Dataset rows
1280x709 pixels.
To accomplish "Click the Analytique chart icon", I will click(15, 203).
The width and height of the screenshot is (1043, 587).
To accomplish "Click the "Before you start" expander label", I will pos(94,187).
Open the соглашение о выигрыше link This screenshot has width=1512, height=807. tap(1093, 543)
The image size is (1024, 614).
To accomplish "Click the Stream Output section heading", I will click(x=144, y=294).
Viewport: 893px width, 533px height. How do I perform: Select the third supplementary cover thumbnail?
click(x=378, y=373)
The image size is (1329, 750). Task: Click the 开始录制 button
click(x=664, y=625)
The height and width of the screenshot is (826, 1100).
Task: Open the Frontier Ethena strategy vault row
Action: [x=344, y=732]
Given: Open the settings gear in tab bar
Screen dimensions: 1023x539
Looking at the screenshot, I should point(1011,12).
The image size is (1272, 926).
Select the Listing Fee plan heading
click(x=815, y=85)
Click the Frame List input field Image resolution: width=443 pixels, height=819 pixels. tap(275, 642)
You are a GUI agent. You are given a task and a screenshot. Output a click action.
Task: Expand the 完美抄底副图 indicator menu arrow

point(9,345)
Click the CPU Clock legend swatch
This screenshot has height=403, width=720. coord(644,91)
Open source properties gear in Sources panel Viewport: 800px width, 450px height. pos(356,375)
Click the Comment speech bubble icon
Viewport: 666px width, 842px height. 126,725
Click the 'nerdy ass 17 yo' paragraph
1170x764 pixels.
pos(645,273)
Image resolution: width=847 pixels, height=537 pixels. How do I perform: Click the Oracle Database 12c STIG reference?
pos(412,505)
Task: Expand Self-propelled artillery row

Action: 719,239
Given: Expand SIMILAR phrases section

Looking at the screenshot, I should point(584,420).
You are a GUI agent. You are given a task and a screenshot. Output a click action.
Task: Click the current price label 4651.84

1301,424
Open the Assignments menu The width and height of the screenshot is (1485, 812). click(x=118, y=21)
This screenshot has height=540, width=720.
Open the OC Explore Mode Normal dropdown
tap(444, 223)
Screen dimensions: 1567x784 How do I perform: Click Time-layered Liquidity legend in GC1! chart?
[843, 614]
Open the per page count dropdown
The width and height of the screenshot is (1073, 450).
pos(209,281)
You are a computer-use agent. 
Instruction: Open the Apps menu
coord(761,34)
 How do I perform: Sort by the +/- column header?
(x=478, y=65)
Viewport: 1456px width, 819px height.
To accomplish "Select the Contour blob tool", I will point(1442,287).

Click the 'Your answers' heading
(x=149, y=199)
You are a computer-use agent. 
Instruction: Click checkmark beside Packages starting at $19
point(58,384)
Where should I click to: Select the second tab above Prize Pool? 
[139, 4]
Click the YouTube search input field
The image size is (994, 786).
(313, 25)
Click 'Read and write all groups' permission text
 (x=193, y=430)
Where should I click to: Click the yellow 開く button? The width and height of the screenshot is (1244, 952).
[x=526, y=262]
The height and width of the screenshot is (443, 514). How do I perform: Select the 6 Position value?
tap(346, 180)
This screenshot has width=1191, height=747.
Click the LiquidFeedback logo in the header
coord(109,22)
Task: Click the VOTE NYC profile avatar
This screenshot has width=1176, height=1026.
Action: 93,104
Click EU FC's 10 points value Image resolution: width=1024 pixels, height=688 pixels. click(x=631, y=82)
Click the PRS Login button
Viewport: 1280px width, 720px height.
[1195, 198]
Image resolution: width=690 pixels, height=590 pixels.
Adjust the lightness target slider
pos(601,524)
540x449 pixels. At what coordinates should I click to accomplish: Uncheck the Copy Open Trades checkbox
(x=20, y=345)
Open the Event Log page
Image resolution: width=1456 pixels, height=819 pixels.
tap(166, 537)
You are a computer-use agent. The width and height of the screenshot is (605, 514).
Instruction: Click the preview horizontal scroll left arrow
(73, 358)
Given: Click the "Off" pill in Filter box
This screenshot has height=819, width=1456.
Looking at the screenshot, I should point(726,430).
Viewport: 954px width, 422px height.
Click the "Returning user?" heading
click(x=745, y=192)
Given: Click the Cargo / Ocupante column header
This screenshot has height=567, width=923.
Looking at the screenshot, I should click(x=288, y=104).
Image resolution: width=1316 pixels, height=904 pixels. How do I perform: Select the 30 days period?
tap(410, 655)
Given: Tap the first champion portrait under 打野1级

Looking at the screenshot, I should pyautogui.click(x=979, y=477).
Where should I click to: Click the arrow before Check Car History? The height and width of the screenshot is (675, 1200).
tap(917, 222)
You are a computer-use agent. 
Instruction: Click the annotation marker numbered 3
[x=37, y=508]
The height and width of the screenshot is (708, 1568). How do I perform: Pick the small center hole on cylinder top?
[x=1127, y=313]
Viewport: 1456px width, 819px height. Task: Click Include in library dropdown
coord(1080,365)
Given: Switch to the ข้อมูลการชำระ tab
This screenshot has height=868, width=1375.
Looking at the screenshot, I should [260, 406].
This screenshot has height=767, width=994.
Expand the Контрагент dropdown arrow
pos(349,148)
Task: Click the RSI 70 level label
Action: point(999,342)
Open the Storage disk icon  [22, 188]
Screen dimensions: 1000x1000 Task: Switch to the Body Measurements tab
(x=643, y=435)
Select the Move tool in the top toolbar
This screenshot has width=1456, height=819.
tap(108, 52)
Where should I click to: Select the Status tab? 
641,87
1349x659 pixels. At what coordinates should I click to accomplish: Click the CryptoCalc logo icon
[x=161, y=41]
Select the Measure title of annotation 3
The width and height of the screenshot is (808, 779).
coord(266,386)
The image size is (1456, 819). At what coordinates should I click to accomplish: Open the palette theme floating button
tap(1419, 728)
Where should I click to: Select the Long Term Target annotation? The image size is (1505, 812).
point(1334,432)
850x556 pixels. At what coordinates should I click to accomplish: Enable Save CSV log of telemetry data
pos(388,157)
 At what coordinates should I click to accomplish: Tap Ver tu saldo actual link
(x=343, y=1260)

**Directions for this task:**
Switch "GUI agent" to "interface agent" everywhere in the records above, and give all the records again with nothing else changed.

**Answer to the task:**
1280x709 pixels.
To accomplish "Click the Analytique chart icon", I will click(15, 203).
The width and height of the screenshot is (1043, 587).
To accomplish "Click the "Before you start" expander label", I will pos(94,187).
Open the соглашение о выигрыше link This screenshot has width=1512, height=807. tap(1093, 543)
The image size is (1024, 614).
To accomplish "Click the Stream Output section heading", I will click(x=144, y=294).
Viewport: 893px width, 533px height. How do I perform: Select the third supplementary cover thumbnail?
click(x=378, y=373)
The image size is (1329, 750). Task: Click the 开始录制 button
click(x=664, y=625)
The height and width of the screenshot is (826, 1100).
Task: Open the Frontier Ethena strategy vault row
Action: [x=344, y=732]
Given: Open the settings gear in tab bar
Screen dimensions: 1023x539
Looking at the screenshot, I should point(1011,12).
The image size is (1272, 926).
Select the Listing Fee plan heading
click(x=815, y=85)
Click the Frame List input field Image resolution: width=443 pixels, height=819 pixels. tap(275, 642)
You are a interface agent. You are given a task and a screenshot. Output a click action.
Task: Expand the 完美抄底副图 indicator menu arrow

point(9,345)
Click the CPU Clock legend swatch
This screenshot has height=403, width=720. coord(644,91)
Open source properties gear in Sources panel Viewport: 800px width, 450px height. pos(356,375)
Click the Comment speech bubble icon
Viewport: 666px width, 842px height. 126,725
Click the 'nerdy ass 17 yo' paragraph
1170x764 pixels.
pos(645,273)
Image resolution: width=847 pixels, height=537 pixels. How do I perform: Click the Oracle Database 12c STIG reference?
pos(412,505)
Task: Expand Self-propelled artillery row

Action: 719,239
Given: Expand SIMILAR phrases section

Looking at the screenshot, I should point(584,420).
You are a interface agent. You are given a task and a screenshot. Output a click action.
Task: Click the current price label 4651.84

1301,424
Open the Assignments menu The width and height of the screenshot is (1485, 812). click(x=118, y=21)
This screenshot has height=540, width=720.
Open the OC Explore Mode Normal dropdown
tap(444, 223)
Screen dimensions: 1567x784 How do I perform: Click Time-layered Liquidity legend in GC1! chart?
[843, 614]
Open the per page count dropdown
The width and height of the screenshot is (1073, 450).
pos(209,281)
You are a computer-use agent. 
Instruction: Open the Apps menu
coord(761,34)
 How do I perform: Sort by the +/- column header?
(x=478, y=65)
Viewport: 1456px width, 819px height.
To accomplish "Select the Contour blob tool", I will point(1442,287).

Click the 'Your answers' heading
(x=149, y=199)
You are a computer-use agent. 
Instruction: Click checkmark beside Packages starting at $19
point(58,384)
Where should I click to: Select the second tab above Prize Pool? 
[139, 4]
Click the YouTube search input field
The image size is (994, 786).
(313, 25)
Click 'Read and write all groups' permission text
 (x=193, y=430)
Where should I click to: Click the yellow 開く button? The width and height of the screenshot is (1244, 952).
[x=526, y=262]
The height and width of the screenshot is (443, 514). How do I perform: Select the 6 Position value?
tap(346, 180)
This screenshot has width=1191, height=747.
Click the LiquidFeedback logo in the header
coord(109,22)
Task: Click the VOTE NYC profile avatar
This screenshot has width=1176, height=1026.
Action: 93,104
Click EU FC's 10 points value Image resolution: width=1024 pixels, height=688 pixels. click(x=631, y=82)
Click the PRS Login button
Viewport: 1280px width, 720px height.
[1195, 198]
Image resolution: width=690 pixels, height=590 pixels.
Adjust the lightness target slider
pos(601,524)
540x449 pixels. At what coordinates should I click to accomplish: Uncheck the Copy Open Trades checkbox
(x=20, y=345)
Open the Event Log page
Image resolution: width=1456 pixels, height=819 pixels.
tap(166, 537)
You are a computer-use agent. The width and height of the screenshot is (605, 514).
Instruction: Click the preview horizontal scroll left arrow
(73, 358)
Given: Click the "Off" pill in Filter box
This screenshot has height=819, width=1456.
Looking at the screenshot, I should point(726,430).
Viewport: 954px width, 422px height.
Click the "Returning user?" heading
click(x=745, y=192)
Given: Click the Cargo / Ocupante column header
This screenshot has height=567, width=923.
Looking at the screenshot, I should click(x=288, y=104).
Image resolution: width=1316 pixels, height=904 pixels. How do I perform: Select the 30 days period?
tap(410, 655)
Given: Tap the first champion portrait under 打野1级

Looking at the screenshot, I should pyautogui.click(x=979, y=477).
Where should I click to: Click the arrow before Check Car History? The height and width of the screenshot is (675, 1200).
tap(917, 222)
You are a computer-use agent. 
Instruction: Click the annotation marker numbered 3
[x=37, y=508]
The height and width of the screenshot is (708, 1568). How do I perform: Pick the small center hole on cylinder top?
[x=1127, y=313]
Viewport: 1456px width, 819px height. Task: Click Include in library dropdown
coord(1080,365)
Given: Switch to the ข้อมูลการชำระ tab
This screenshot has height=868, width=1375.
Looking at the screenshot, I should [260, 406].
This screenshot has height=767, width=994.
Expand the Контрагент dropdown arrow
pos(349,148)
Task: Click the RSI 70 level label
Action: point(999,342)
Open the Storage disk icon  [22, 188]
Screen dimensions: 1000x1000 Task: Switch to the Body Measurements tab
(x=643, y=435)
Select the Move tool in the top toolbar
This screenshot has width=1456, height=819.
tap(108, 52)
Where should I click to: Select the Status tab? 
641,87
1349x659 pixels. At what coordinates should I click to accomplish: Click the CryptoCalc logo icon
[x=161, y=41]
Select the Measure title of annotation 3
The width and height of the screenshot is (808, 779).
coord(266,386)
The image size is (1456, 819). At what coordinates should I click to accomplish: Open the palette theme floating button
tap(1419, 728)
Where should I click to: Select the Long Term Target annotation? The image size is (1505, 812).
point(1334,432)
850x556 pixels. At what coordinates should I click to accomplish: Enable Save CSV log of telemetry data
pos(388,157)
 At what coordinates should I click to accomplish: Tap Ver tu saldo actual link
(x=343, y=1260)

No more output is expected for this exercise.